MISA-GMC: An Enhanced Multimodal Sentiment Analysis Framework with Gated Fusion and Momentum Contrastive Modality Relationship Modeling

Multimodal sentiment analysis jointly exploits textual, acoustic, and visual signals to recognize human emotions more accurately than unimodal models. However, real-world data often contain noisy or partially missing modalities, and naive fusion may allow unreliable signals to degrade overall performance. To address this, we propose an enhanced framework named MISA-GMC, a lightweight extension of the widely used MISA backbone that explicitly accounts for modality reliability.

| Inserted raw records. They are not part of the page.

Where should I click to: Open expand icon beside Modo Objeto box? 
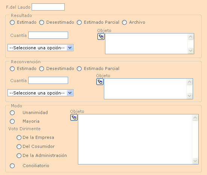tap(74, 117)
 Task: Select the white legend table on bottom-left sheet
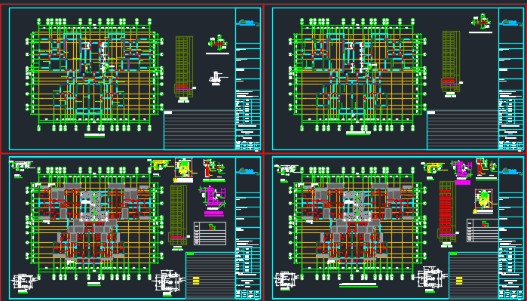210,233
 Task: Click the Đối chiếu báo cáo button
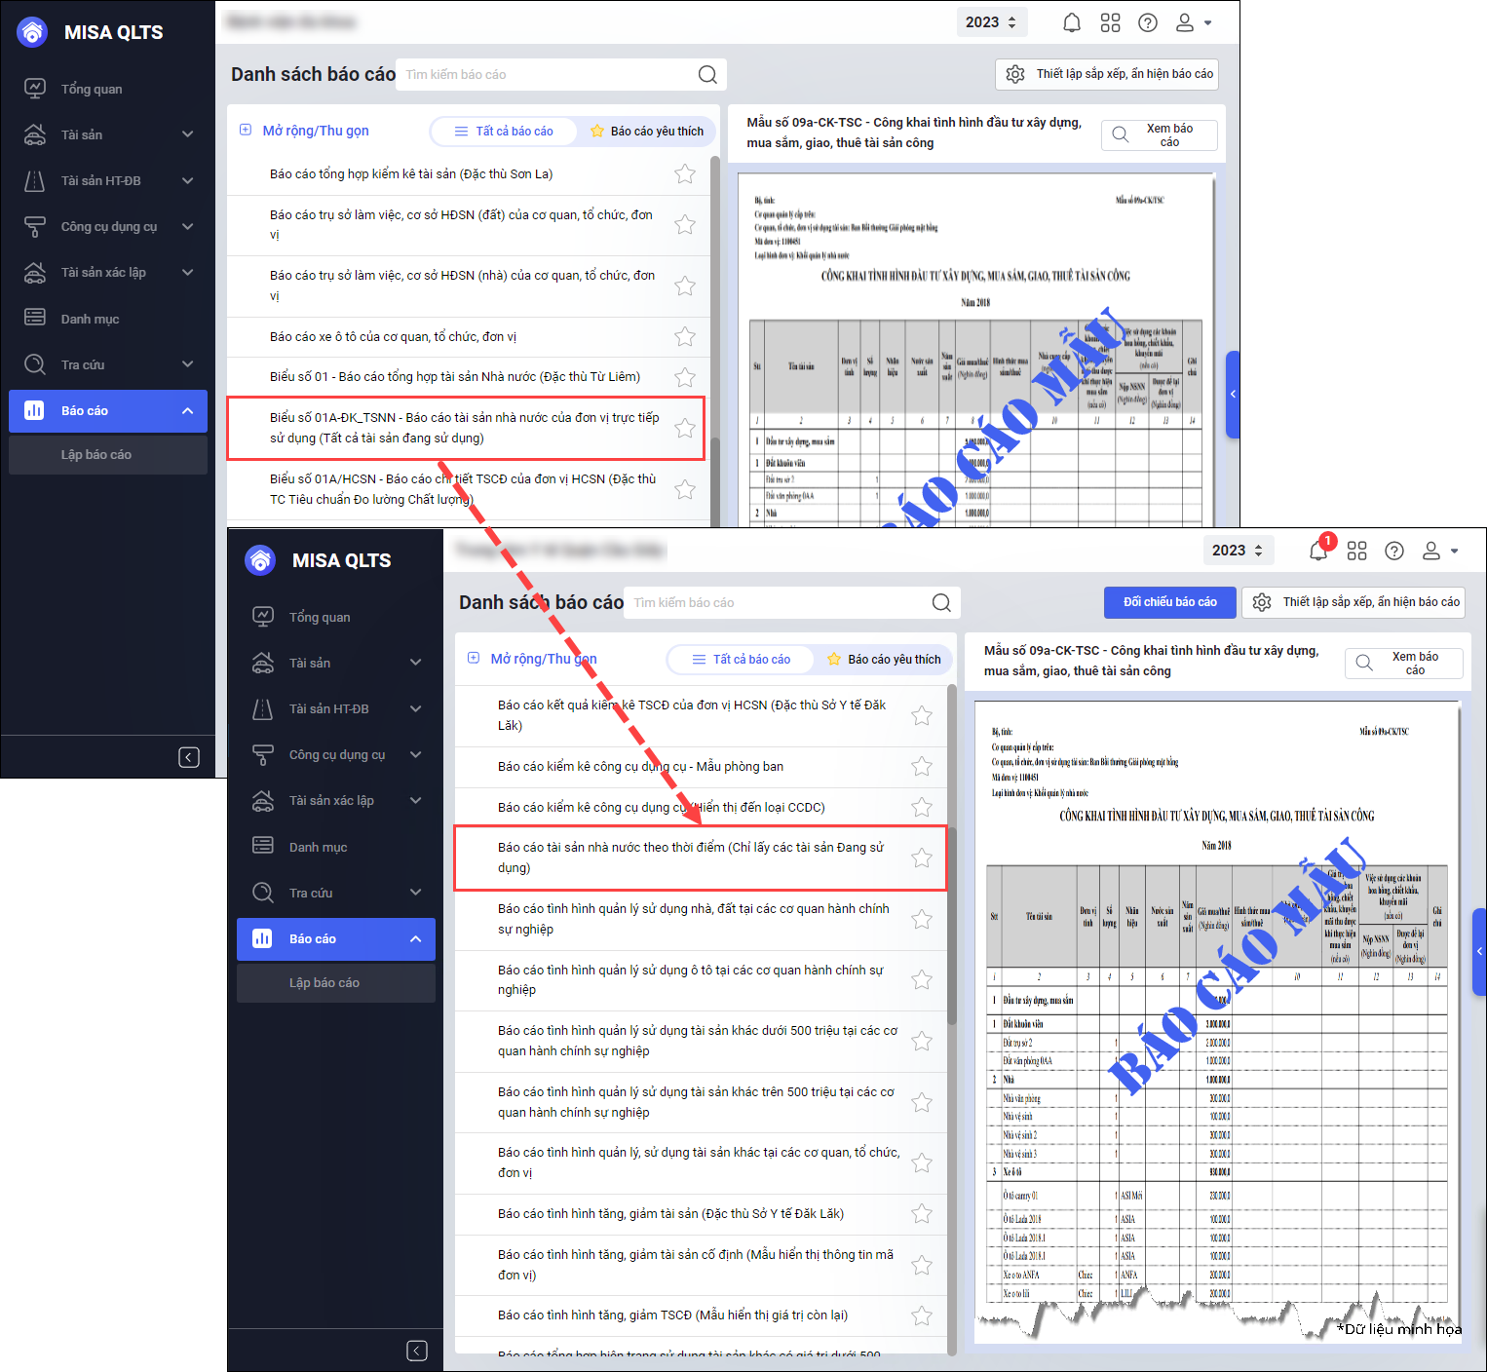[x=1169, y=602]
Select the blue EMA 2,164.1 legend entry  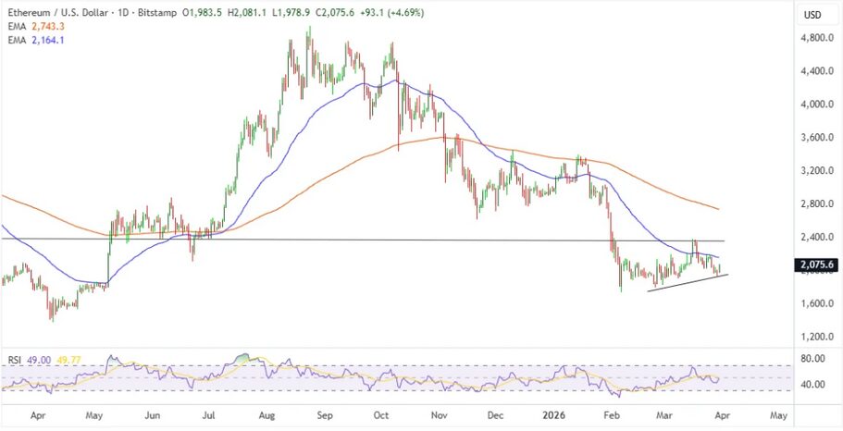coord(30,43)
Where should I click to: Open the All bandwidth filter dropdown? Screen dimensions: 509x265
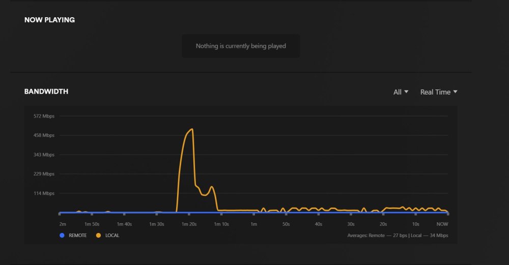pos(401,92)
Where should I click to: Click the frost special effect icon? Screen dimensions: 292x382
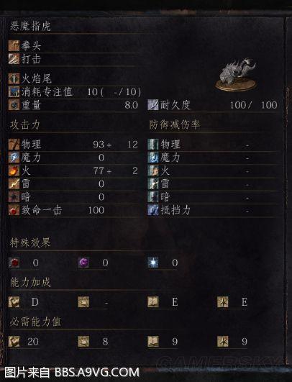(x=153, y=263)
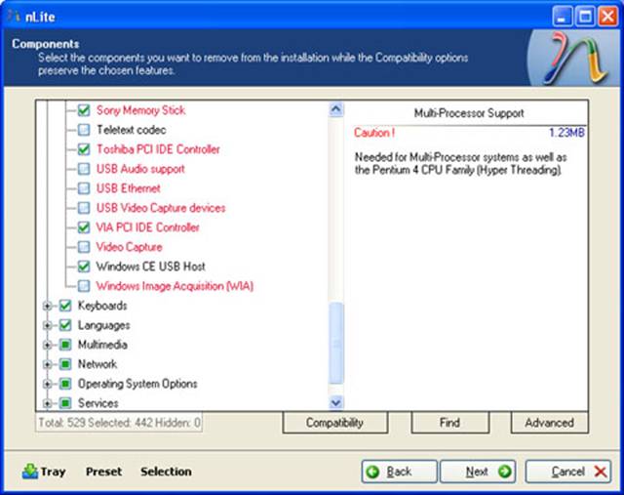This screenshot has height=495, width=624.
Task: Expand the Keyboards tree node
Action: point(47,306)
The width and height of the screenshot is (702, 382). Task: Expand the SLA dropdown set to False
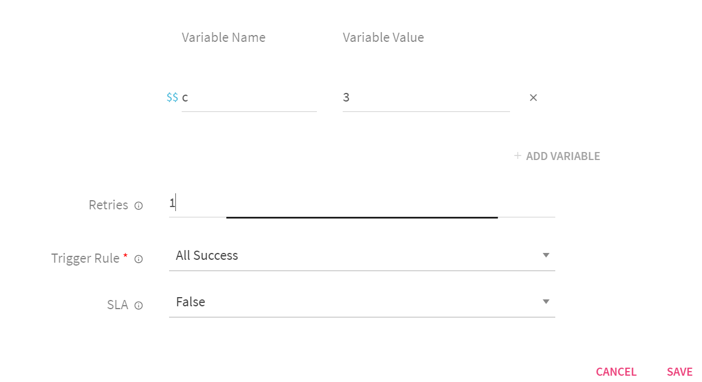coord(355,302)

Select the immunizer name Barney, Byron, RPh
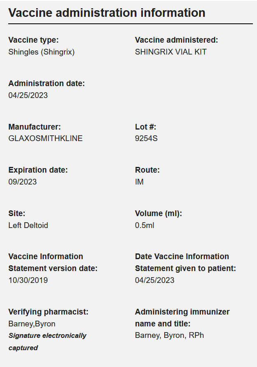click(170, 335)
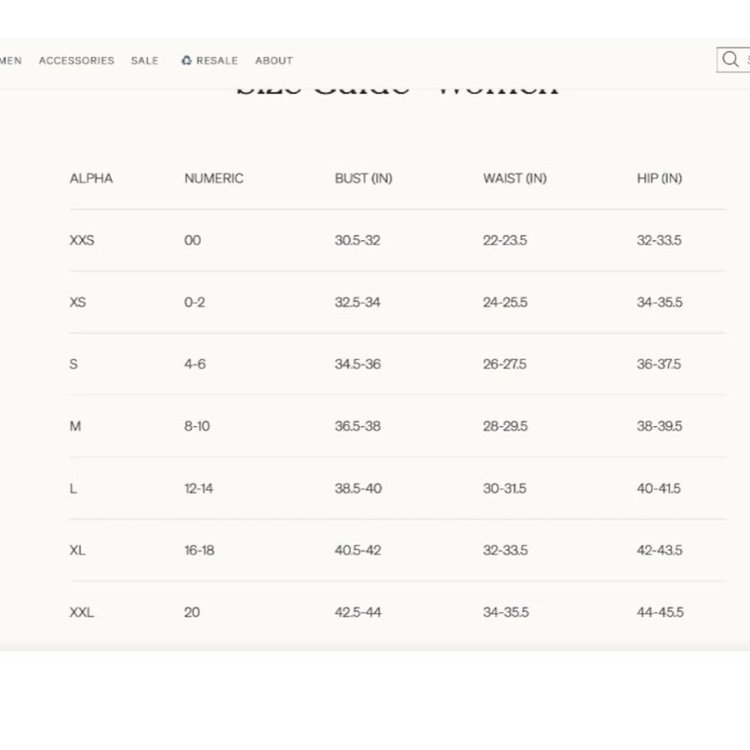Click the recycle icon beside Resale
750x750 pixels.
click(x=187, y=61)
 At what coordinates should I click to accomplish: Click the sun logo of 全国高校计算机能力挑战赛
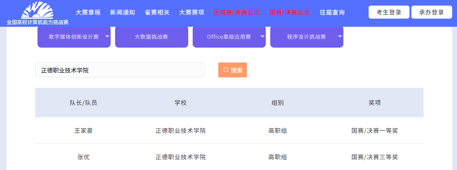[x=37, y=10]
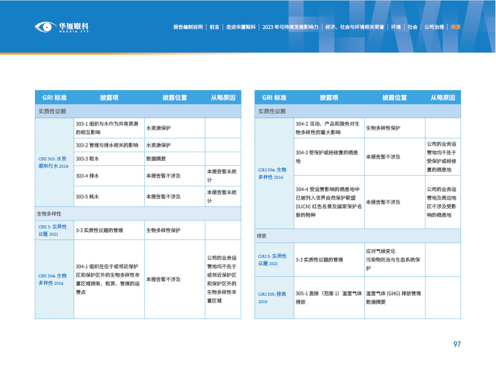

The core idea is to adaptively reweight modalities at the sample level while regularizing cross-modal representations during training. Specifically, a reliability-aware gated fusion module down-weights unreliable modalities, and two auxiliary training-time regularizers (momentum contrastive learning and a lightweight correlation graph) help stabilize and refine multimodal representations without adding inference-time overhead. Experiments on three benchmark datasets—CMU-MOSI, CMU-MOSEI, and CH-SIMS—demonstrate the effectiveness of MISA-GMC. For instance, on CMU-MOSI, the proposed model improves 7-class accuracy from 43.29 to 45.92, reduces the mean absolute error (MAE) from 0.785 to 0.712, and increases the Pearson correlation coefficient (Corr) from 0.764 to 0.795. This indicates more accurate fine-grained sentiment prediction and better sentiment-intensity estimation. On CMU-MOSEI and CH-SIMS, MISA-GMC also achieves consistent gains over MISA and strong baselines such as LMF, ALMT, and MMIM across both classification and regression metrics. Ablation studies and missing-modality experiments further verify the contribution of each component and the robustness of MISA-GMC under partial-modality settings.